The author, circa 1950

Back around the middle of the 20th century, when I played high school basketball, we were not allowed to cross the center line. There were six girls on a team, three forwards and three guards, all rooted in their own half of the court. Guards never took a shot – they couldn’t. They struggled to get the ball from the opposing forwards, then threw it across the line to their own forwards, who got the glory, what there was of it. We were not allowed to dribble – one bounce, that’s all you got – and there was no such thing as a point guard. I went to a small girls’ school with a tradition of (relatively) serious attention to sports: our basketball rivalry with a neighboring school dated all the way back to 1901. But we played by girls’ rules, of course; nobody crossed the center line until 1971, just before Title IX, when all the rules changed.

question-authority-angrygirlwear-295x300I’ve often thought that “Crossing the Center Line” would be a fine title for a memoir for someone who came of age in the 1950s and lived through second-wave feminism in the 70s. In adolescence and beyond, we lived by girls’ rules. Like most people in those days, born too soon for the “Question Authority” t-shirt, we pretty much accepted the rules that were handed down. Most of us didn’t ask why girls and boys played basketball or anything else by different rules, and no one bothered to explain it to us. I gathered from the murky atmosphere around the question that it had something to do with bodies. Ours were strangely vulnerable; there was a vague threat that too much running around might damage our female organs, make us unfit for marriage and maternity. What a great metaphor for mid-century female experience: restricted to half the space available on behalf of imagined potential motherhood!

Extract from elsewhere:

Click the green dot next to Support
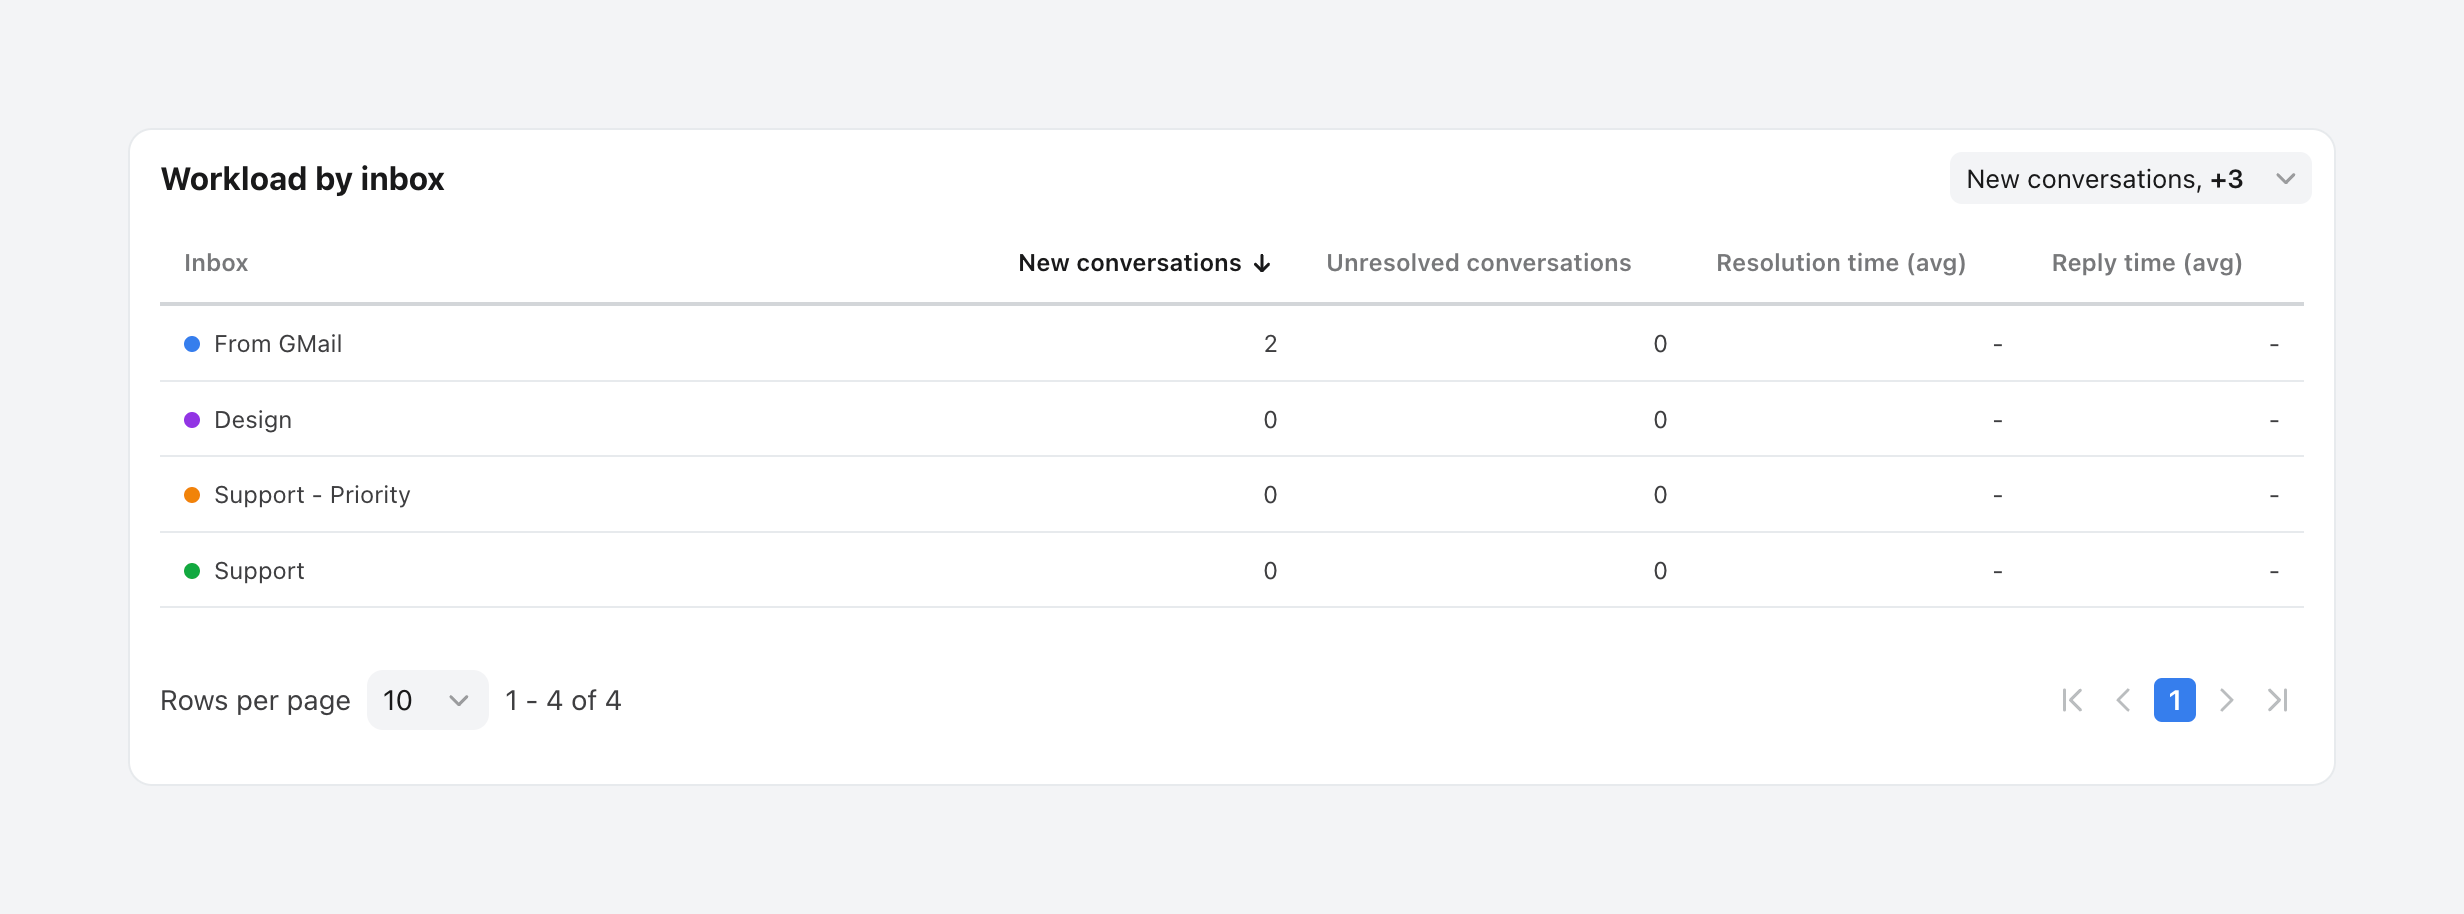Viewport: 2464px width, 914px height. tap(192, 571)
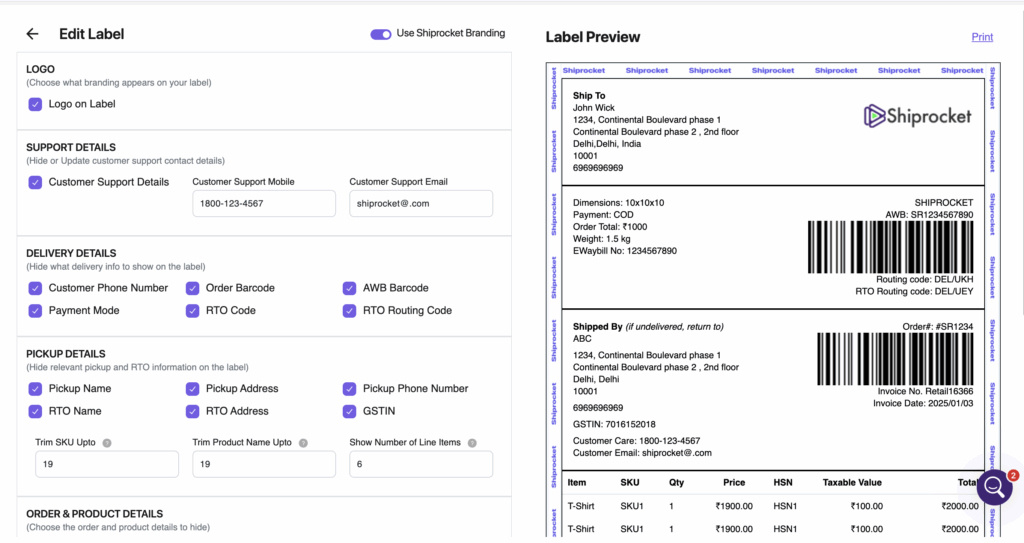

What’s worse, it turned out to be a thoroughly misguided notion. We now know that young women who participate in athletics are less likely than others to smoke, drink, take drugs, or have to deal with an unwanted pregnancy. In later life they are less likely to develop breast cancer or osteoporosis. If you pay clippingattention to the real world, you have to notice that cheerleading is much more dangerous than basketball: between 1982 and 1997 (when girls used the full court), cheerleading produced 34 fatalities and catastrophic injuries in female players; basketball, only two. But gender rules have little to do with physical reality; they’re about power and place, about keeping women from taking up too much space.

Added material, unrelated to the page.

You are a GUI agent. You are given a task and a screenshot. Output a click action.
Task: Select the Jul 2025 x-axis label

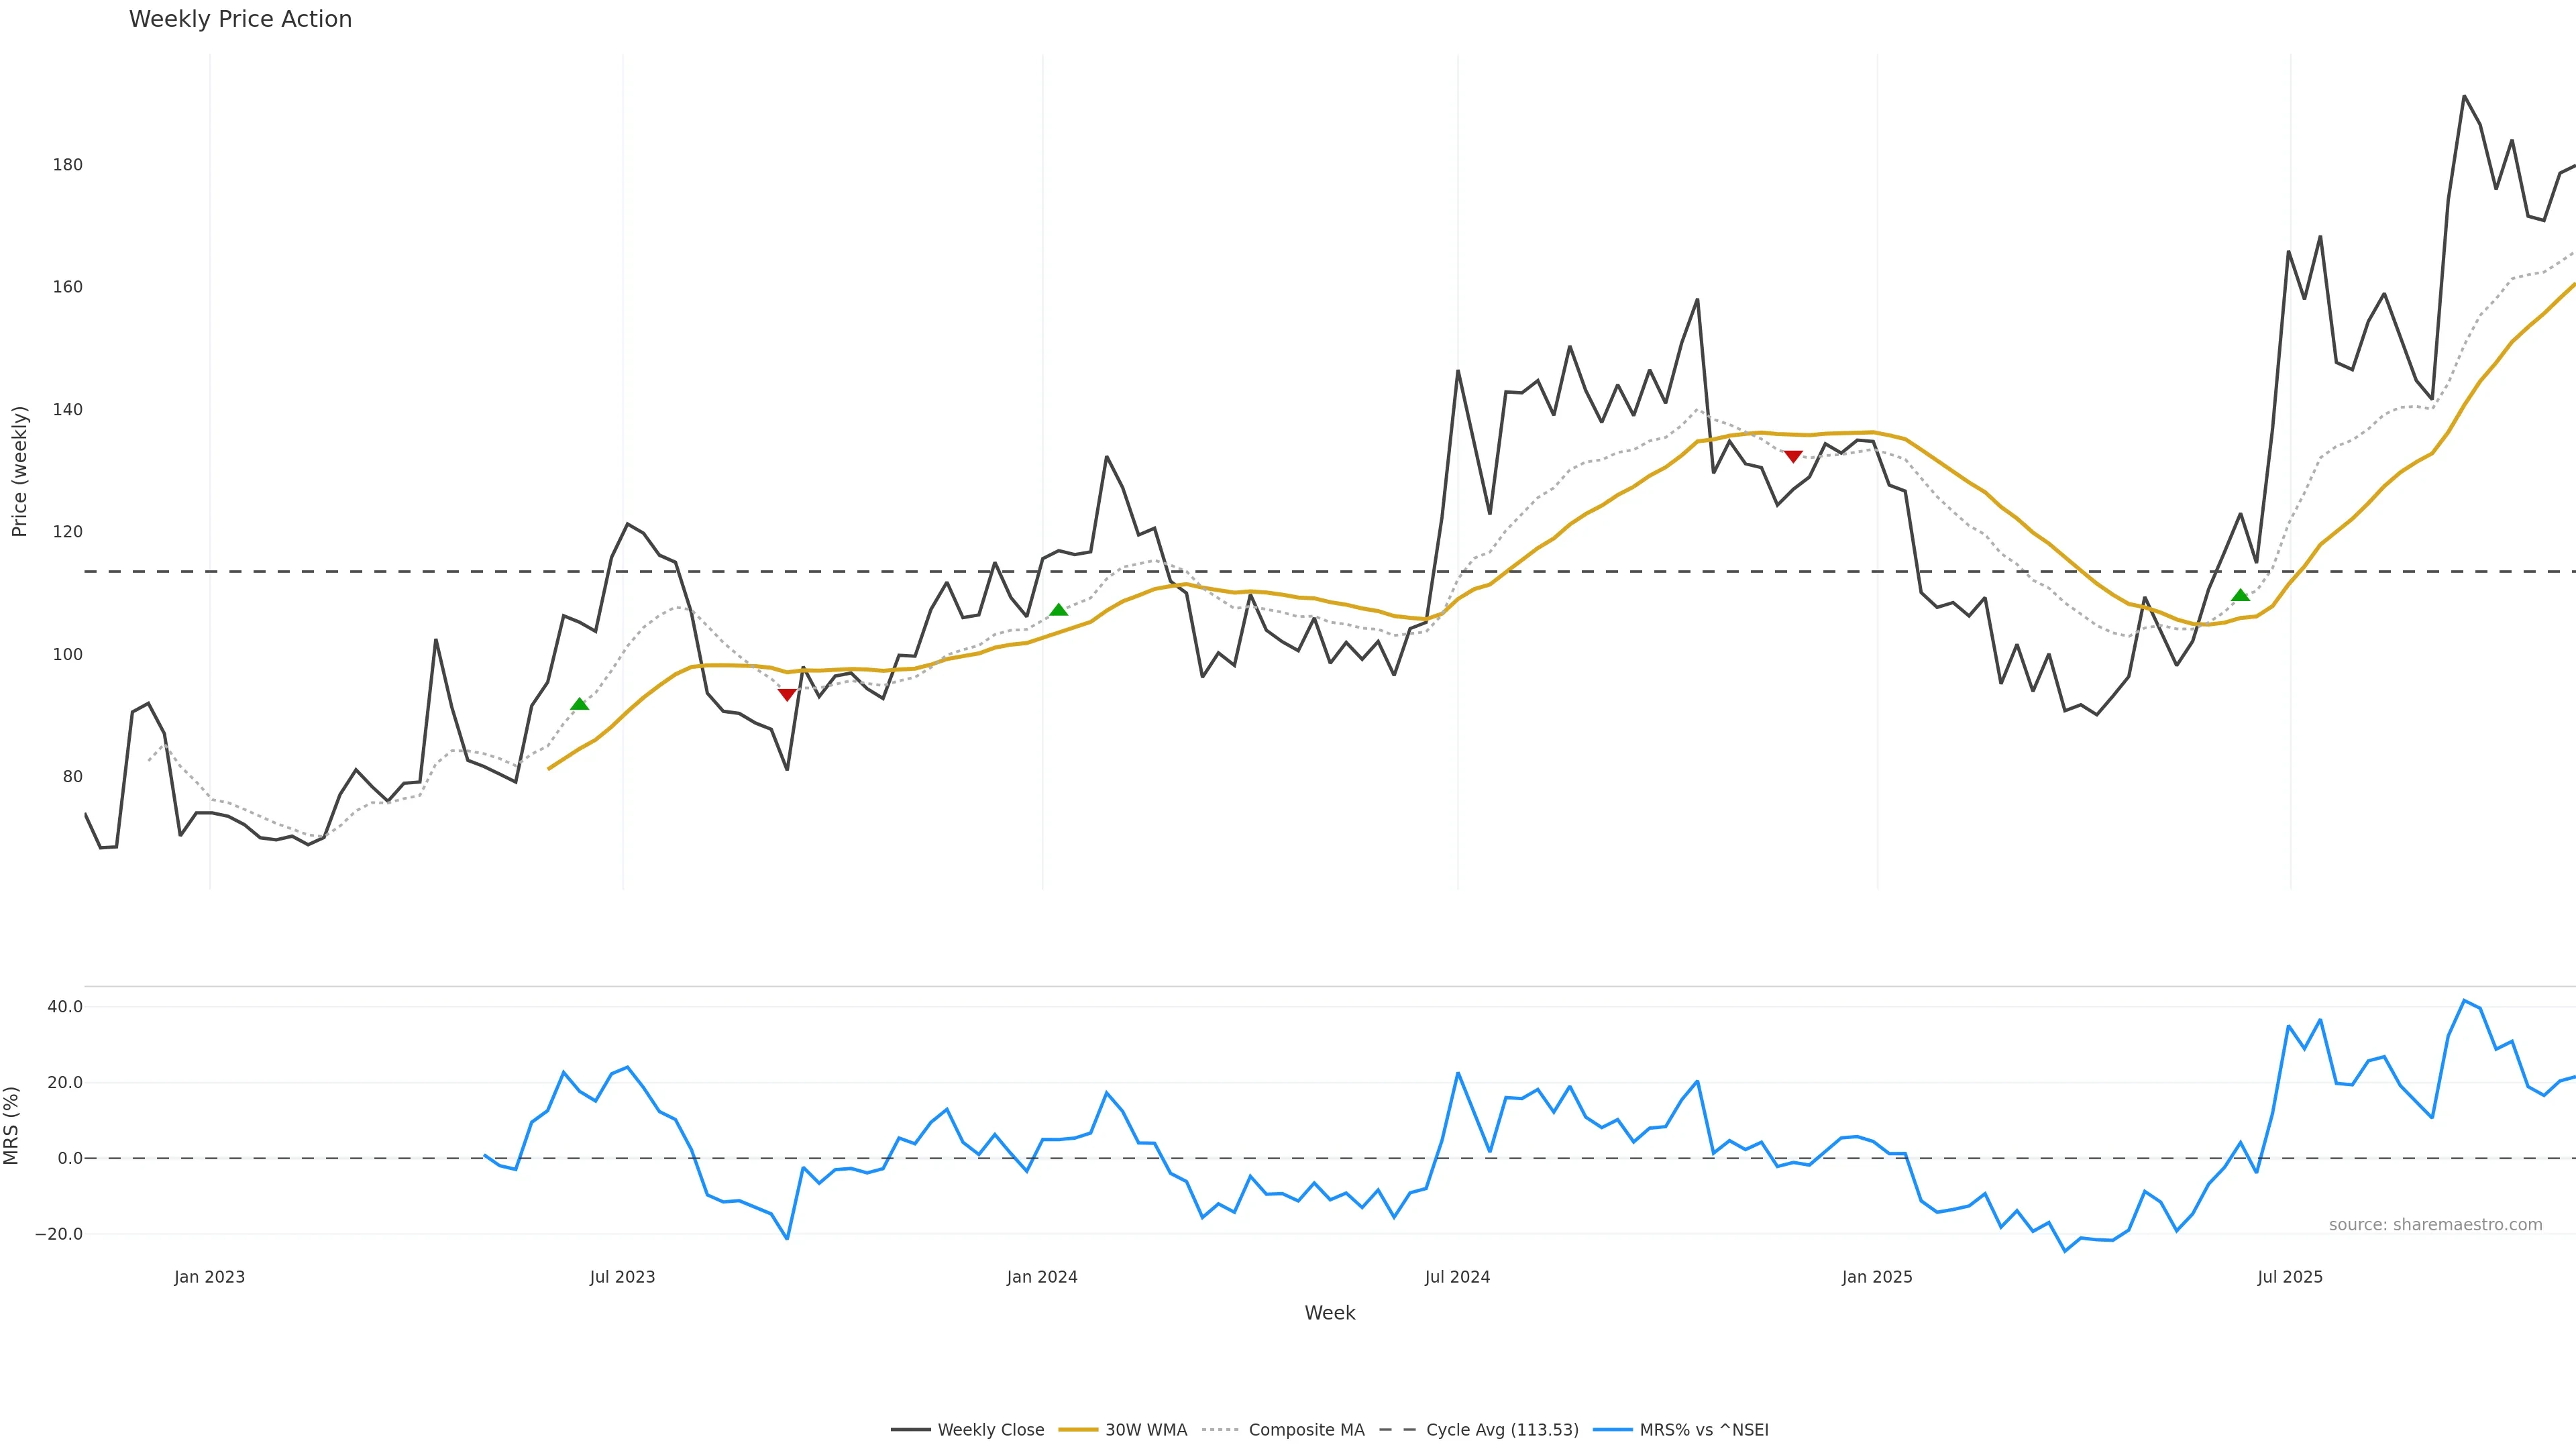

Physiological rationales can be entertaining, though, and sometimes perversely enlightening. To begin with Aristotle, as so many have, “we should look upon the female state as being as it were a deformity, though one which occurs in the ordinary course of nature.” Moving forward a couple of millennia, Dudley Sargent MD* wrote in The Ladies Home Journal in 1912 that sports and exercise tended to broaden shoulders and develop muscles, making “women’s figures more masculine.” It was of even more concern to Sargent that the “mental and moral qualities” that accompanied such physical development were also masculine – qualities like “will, concentration, loyalty, grace, courage, strength and endurance.” Not to worry, though – careful regulation of such physical circumstances as distances run (the full court) and of training programs would prevent such unwelcome development. Women, Sargent opined, cannot stand physical or mental stress: hard training and vigorous competition might help them succeed, but such success would come “at a fearful cost to themselves and eventually to their children.” [*Thanks to Helen Wheelock at Women’s Hoops Blog for the excellent timeline, and the link to Dr. Sargent!]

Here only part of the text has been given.